Only the records, exactly as written, belong in the answer; pictures do not.
Content starts
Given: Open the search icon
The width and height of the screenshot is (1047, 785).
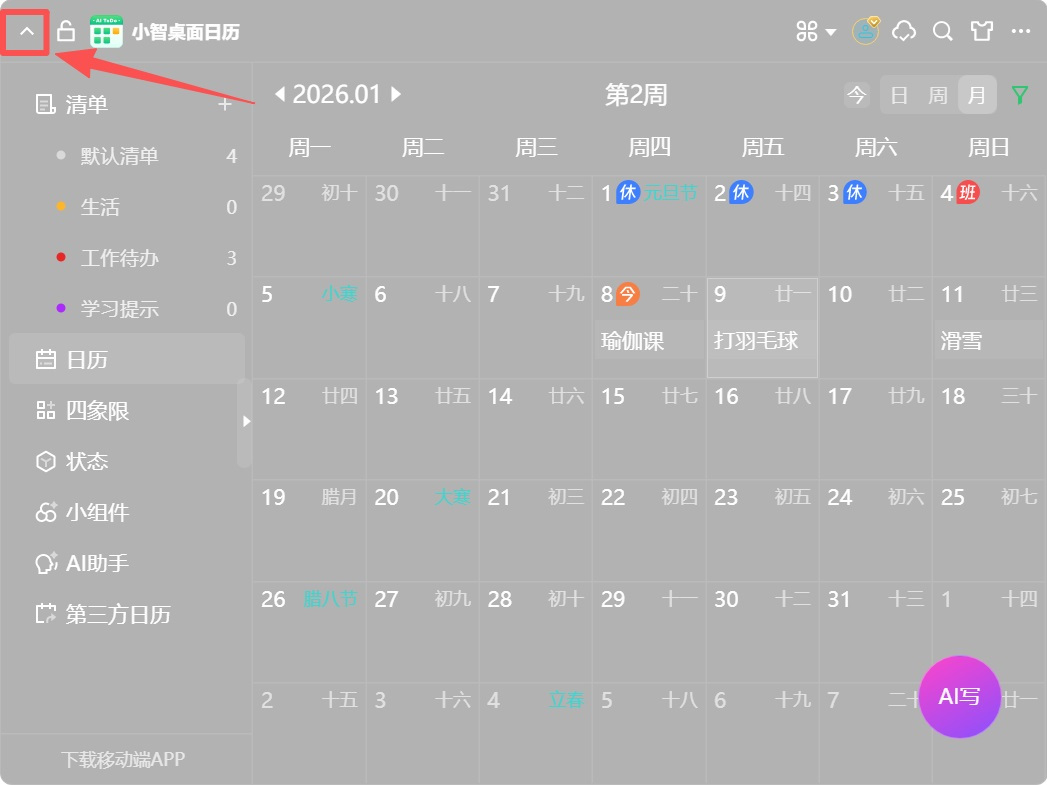Looking at the screenshot, I should click(941, 31).
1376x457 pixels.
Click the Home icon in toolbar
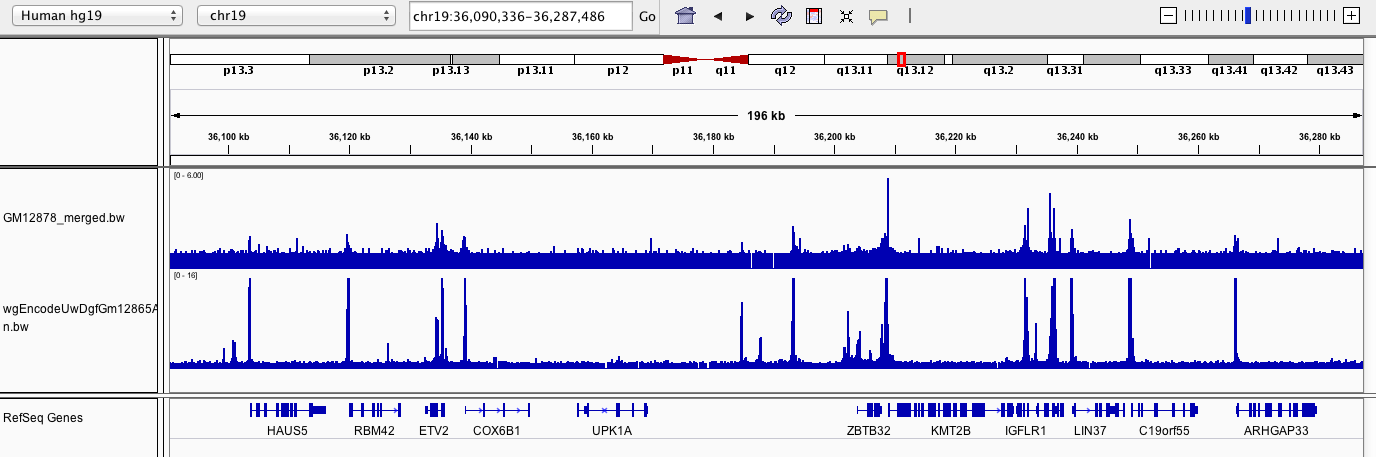(685, 16)
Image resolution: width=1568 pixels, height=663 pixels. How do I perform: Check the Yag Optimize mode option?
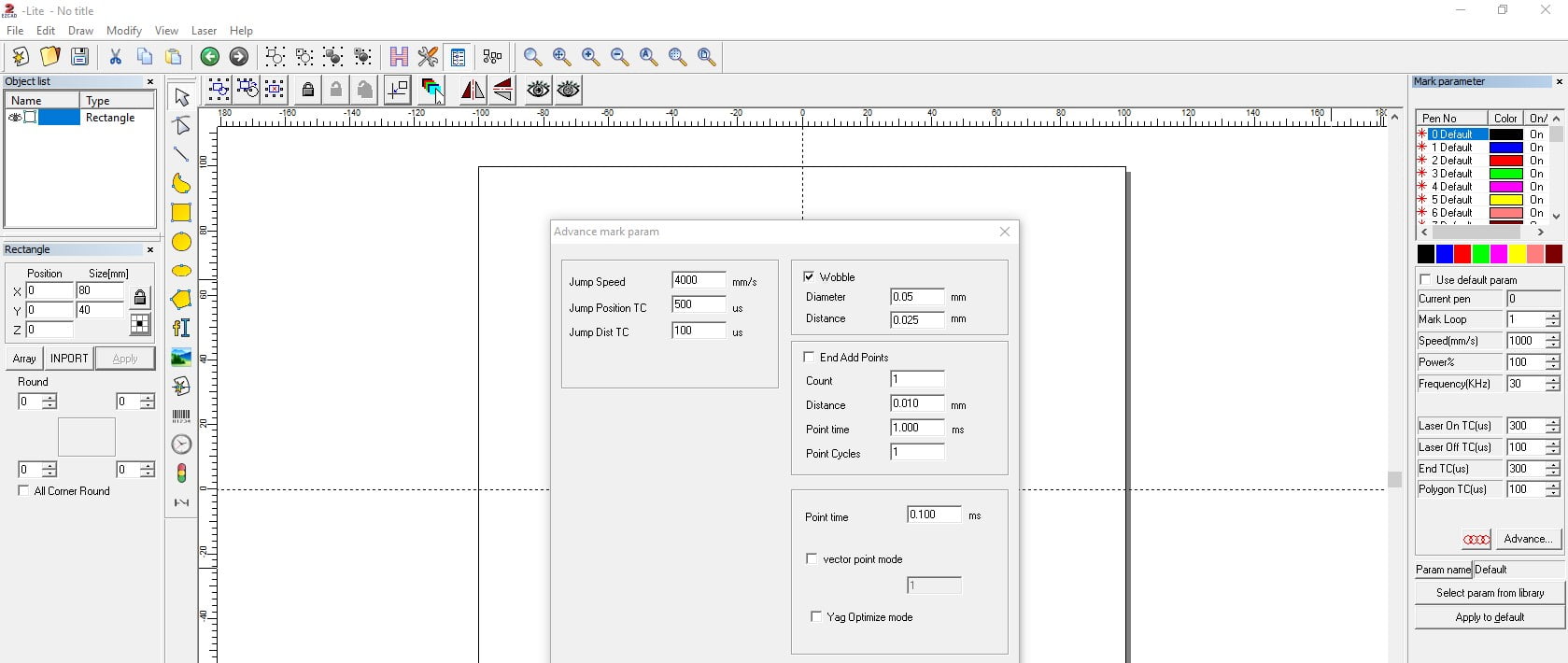point(816,616)
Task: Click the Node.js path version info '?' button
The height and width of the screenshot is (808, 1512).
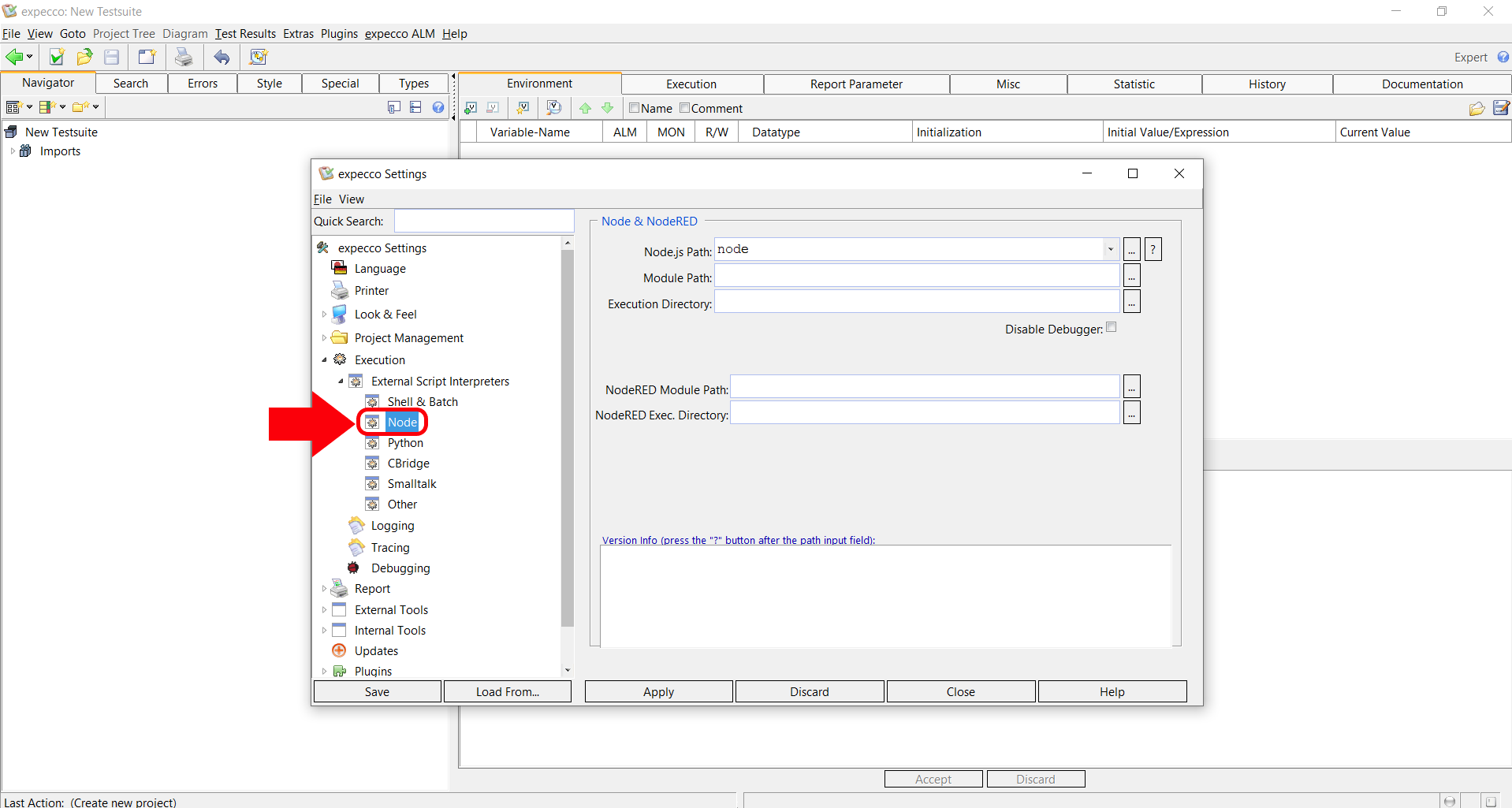Action: tap(1153, 250)
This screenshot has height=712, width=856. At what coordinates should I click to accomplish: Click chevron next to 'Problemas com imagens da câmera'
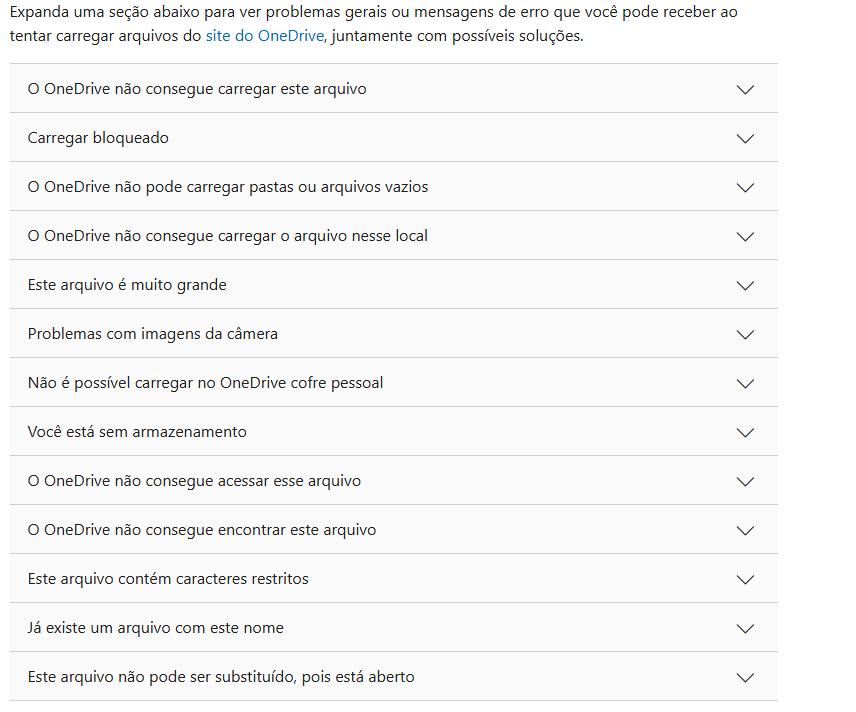pyautogui.click(x=745, y=335)
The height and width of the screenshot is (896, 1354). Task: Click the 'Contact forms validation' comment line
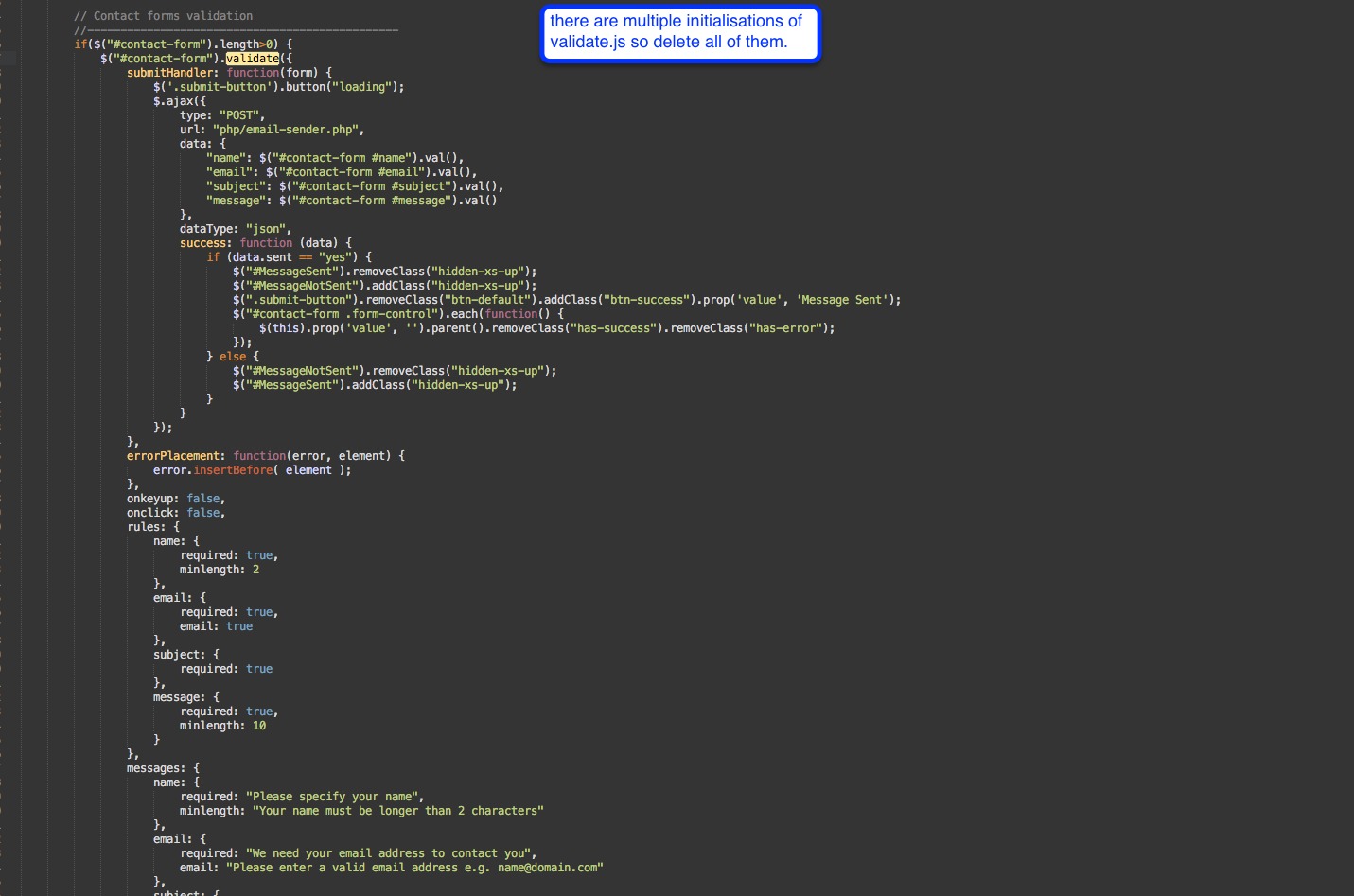163,16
Content ends
# Answer space
Given: Open the search icon
The width and height of the screenshot is (1047, 785).
Looking at the screenshot, I should click(941, 31).
1376x457 pixels.
Click the Home icon in toolbar
(685, 16)
Image resolution: width=1568 pixels, height=663 pixels. How do I perform: Check the Yag Optimize mode option?
point(816,616)
Task: Click the Node.js path version info '?' button
The height and width of the screenshot is (808, 1512).
Action: tap(1153, 250)
This screenshot has height=712, width=856. At what coordinates should I click to accomplish: Click chevron next to 'Problemas com imagens da câmera'
pyautogui.click(x=745, y=335)
The height and width of the screenshot is (896, 1354). Task: Click the 'Contact forms validation' comment line
163,16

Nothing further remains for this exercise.